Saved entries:
###
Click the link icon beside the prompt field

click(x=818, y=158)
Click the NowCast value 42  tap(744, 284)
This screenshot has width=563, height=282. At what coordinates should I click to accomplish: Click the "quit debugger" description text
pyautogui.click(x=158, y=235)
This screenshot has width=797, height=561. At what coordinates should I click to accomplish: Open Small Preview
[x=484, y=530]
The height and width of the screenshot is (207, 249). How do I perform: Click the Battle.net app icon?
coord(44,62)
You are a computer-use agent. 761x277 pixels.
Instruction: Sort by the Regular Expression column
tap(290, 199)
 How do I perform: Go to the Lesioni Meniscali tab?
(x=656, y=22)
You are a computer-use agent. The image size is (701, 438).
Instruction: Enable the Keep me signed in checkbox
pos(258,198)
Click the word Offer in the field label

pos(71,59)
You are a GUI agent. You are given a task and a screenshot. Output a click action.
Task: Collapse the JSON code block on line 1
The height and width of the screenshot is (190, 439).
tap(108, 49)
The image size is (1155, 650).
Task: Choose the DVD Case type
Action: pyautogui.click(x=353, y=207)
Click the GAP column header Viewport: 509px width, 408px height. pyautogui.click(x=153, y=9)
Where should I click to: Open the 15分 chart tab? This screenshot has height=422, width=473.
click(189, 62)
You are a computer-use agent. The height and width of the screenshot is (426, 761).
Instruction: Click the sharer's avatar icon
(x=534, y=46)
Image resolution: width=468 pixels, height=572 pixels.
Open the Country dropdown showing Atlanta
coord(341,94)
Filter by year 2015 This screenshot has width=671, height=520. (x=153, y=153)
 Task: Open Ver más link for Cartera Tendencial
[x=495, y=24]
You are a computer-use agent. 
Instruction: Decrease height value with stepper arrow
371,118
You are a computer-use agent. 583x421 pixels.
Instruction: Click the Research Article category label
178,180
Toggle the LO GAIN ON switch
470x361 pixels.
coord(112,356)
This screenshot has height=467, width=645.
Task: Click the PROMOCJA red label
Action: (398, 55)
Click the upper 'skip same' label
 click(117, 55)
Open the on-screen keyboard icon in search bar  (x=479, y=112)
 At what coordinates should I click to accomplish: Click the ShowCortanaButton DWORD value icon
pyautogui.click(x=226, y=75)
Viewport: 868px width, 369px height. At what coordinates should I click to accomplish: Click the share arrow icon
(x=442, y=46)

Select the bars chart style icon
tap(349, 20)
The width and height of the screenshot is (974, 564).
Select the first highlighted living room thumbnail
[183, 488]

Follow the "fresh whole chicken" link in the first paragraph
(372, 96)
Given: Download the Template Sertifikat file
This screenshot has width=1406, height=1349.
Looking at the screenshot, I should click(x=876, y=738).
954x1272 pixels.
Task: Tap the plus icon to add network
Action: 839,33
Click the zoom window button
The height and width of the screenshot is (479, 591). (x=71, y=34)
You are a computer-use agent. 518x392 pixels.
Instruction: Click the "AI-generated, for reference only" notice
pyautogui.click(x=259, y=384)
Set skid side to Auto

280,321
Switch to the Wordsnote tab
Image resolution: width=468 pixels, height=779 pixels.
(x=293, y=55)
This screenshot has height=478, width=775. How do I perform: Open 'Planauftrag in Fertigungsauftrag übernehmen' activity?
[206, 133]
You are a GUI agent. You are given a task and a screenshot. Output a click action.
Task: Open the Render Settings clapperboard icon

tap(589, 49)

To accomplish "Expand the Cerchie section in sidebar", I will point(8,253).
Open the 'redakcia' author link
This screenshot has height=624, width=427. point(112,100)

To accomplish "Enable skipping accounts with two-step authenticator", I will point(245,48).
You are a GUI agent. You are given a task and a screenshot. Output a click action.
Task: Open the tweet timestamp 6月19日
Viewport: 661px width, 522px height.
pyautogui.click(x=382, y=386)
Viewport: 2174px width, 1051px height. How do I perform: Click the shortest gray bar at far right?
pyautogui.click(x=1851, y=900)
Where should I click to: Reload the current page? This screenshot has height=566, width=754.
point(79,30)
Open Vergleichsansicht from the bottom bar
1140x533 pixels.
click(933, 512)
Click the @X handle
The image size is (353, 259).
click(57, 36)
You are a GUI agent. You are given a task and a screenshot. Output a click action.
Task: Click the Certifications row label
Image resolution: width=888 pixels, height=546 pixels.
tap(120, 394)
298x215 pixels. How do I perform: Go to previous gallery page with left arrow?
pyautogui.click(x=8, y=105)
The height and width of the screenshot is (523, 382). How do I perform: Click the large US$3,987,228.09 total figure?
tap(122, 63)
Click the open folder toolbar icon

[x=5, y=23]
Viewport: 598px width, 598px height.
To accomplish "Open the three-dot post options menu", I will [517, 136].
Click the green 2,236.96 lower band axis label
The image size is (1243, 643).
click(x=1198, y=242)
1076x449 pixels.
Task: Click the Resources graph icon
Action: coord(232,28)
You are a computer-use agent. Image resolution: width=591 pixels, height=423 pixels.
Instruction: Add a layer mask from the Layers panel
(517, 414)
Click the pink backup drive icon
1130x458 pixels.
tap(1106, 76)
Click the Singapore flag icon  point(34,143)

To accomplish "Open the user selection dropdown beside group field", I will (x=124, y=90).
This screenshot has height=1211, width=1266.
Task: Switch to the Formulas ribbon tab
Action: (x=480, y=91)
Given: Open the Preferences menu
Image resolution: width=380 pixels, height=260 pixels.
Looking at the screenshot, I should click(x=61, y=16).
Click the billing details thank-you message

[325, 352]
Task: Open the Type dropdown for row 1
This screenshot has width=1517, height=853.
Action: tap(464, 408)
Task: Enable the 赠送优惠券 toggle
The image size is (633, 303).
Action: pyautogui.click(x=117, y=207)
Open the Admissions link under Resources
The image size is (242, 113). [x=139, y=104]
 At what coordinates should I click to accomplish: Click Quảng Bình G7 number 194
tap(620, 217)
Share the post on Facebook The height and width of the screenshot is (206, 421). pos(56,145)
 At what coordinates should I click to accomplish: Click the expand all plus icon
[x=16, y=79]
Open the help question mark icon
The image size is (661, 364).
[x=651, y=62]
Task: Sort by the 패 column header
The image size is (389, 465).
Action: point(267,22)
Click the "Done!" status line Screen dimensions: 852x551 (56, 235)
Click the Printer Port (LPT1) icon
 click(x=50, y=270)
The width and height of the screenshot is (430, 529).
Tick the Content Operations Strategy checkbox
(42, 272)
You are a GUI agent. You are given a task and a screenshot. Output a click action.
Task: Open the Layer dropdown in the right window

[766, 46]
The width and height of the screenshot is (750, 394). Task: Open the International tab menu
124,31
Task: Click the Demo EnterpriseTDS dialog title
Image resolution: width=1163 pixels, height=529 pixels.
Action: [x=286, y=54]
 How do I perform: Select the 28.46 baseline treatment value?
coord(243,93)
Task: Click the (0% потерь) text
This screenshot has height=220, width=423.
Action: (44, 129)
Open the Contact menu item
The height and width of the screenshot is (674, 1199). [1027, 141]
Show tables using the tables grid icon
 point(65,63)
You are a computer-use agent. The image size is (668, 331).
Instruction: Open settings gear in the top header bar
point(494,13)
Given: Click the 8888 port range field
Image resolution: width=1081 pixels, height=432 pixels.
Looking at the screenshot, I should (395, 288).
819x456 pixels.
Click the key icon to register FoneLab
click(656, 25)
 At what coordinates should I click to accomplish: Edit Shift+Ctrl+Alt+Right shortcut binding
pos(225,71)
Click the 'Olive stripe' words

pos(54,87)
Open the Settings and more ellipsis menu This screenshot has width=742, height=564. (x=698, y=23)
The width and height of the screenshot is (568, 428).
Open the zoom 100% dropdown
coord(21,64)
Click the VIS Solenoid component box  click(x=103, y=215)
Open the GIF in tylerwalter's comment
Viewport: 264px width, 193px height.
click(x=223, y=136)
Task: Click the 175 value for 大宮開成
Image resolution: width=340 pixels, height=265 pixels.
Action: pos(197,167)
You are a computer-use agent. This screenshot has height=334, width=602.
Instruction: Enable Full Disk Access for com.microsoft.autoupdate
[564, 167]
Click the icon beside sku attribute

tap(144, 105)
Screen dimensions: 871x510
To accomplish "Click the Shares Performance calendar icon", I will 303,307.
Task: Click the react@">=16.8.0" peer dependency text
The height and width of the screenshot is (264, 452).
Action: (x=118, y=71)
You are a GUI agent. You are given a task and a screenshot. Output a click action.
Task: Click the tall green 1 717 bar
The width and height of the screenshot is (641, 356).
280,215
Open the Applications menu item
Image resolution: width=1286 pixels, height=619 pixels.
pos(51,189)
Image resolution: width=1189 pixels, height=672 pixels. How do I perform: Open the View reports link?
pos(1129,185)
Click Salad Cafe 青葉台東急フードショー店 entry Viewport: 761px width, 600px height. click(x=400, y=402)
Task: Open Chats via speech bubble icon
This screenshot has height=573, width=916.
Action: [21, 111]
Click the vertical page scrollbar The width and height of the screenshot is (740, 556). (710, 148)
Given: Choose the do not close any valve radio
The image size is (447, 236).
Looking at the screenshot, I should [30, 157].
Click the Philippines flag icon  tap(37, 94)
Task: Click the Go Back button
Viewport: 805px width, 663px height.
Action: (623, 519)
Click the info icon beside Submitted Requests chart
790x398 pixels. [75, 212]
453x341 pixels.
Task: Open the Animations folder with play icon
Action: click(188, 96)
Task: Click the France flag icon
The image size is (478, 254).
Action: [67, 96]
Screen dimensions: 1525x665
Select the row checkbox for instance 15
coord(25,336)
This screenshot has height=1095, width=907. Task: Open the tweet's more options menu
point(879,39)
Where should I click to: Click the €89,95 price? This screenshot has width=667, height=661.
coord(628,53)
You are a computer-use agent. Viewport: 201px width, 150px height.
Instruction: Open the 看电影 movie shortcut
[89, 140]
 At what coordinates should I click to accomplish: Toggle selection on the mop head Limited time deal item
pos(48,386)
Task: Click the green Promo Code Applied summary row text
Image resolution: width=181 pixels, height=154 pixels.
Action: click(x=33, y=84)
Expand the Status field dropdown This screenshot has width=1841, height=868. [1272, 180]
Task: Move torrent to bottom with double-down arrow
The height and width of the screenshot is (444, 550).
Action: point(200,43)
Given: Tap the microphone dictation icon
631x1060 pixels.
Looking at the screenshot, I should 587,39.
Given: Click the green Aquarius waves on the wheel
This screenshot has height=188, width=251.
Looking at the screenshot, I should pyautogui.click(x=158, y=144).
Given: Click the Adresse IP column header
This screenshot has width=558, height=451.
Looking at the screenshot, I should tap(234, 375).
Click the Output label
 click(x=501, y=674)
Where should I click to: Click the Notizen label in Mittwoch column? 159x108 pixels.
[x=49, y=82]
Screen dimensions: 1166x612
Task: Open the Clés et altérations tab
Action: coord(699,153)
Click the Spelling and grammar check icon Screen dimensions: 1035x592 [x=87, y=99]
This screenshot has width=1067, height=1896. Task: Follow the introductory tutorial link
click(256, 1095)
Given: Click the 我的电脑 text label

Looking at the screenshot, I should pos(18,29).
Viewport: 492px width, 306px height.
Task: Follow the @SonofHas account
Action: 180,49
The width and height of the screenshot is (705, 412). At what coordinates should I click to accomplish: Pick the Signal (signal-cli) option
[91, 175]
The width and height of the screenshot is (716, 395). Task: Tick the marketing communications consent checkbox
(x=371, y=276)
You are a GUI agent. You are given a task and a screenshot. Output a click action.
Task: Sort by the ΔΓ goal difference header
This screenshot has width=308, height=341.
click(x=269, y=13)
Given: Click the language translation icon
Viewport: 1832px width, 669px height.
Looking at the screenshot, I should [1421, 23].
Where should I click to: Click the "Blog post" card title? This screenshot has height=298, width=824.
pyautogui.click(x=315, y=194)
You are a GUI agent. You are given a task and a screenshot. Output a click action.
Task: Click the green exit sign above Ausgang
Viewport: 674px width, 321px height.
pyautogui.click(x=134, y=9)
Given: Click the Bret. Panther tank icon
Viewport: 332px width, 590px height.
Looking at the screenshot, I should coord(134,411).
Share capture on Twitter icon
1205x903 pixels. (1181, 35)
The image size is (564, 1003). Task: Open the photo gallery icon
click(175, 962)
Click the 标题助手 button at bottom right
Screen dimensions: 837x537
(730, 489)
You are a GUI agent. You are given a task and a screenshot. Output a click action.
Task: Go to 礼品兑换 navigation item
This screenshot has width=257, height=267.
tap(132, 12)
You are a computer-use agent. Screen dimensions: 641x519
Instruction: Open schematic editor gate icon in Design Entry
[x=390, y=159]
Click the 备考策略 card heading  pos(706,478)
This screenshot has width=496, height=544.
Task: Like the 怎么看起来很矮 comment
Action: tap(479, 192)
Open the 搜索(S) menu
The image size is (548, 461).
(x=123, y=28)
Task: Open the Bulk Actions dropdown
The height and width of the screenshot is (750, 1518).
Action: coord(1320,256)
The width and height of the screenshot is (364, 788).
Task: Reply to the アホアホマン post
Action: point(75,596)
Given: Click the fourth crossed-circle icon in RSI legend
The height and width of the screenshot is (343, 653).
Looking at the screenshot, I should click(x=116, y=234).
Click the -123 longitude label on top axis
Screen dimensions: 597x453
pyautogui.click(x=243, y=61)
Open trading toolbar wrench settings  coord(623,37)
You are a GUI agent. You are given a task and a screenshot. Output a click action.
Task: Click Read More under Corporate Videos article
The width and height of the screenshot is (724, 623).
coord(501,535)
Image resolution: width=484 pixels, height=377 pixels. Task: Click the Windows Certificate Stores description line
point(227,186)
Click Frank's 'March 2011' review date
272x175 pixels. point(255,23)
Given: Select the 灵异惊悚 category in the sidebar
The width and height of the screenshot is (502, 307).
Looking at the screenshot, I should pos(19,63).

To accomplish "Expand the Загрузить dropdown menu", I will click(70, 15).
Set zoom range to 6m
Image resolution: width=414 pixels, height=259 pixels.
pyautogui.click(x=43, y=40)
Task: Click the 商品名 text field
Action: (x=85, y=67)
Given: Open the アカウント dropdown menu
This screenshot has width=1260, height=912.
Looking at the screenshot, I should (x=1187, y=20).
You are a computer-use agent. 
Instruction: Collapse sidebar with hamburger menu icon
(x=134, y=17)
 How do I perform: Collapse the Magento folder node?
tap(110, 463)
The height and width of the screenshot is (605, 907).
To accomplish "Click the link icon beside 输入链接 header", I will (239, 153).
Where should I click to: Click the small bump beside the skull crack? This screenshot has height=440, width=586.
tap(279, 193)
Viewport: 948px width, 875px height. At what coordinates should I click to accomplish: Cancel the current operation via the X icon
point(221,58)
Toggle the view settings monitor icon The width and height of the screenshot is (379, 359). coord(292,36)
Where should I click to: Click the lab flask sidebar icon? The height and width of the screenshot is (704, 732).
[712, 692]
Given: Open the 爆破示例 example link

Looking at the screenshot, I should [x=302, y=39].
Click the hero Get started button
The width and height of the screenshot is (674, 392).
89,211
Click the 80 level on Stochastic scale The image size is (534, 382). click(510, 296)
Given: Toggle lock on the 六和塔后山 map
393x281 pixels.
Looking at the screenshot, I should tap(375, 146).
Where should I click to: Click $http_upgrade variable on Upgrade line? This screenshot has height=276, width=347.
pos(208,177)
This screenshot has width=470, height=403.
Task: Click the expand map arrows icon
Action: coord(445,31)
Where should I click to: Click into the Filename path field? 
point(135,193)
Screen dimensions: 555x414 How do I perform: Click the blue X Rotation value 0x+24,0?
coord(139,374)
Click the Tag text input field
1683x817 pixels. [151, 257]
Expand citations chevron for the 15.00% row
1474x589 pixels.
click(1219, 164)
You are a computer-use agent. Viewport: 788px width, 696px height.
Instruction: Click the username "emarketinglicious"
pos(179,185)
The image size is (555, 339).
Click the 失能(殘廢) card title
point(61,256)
###
The stretch of entries above that starts with the line containing "The height and width of the screenshot is (190, 439)." and goes on through the line containing "Click the GAP" is to be transcribed exactly, and no other line is to be transcribed.

The height and width of the screenshot is (190, 439).
tap(108, 49)
The image size is (1155, 650).
Task: Choose the DVD Case type
Action: pyautogui.click(x=353, y=207)
Click the GAP column header Viewport: 509px width, 408px height. pyautogui.click(x=153, y=9)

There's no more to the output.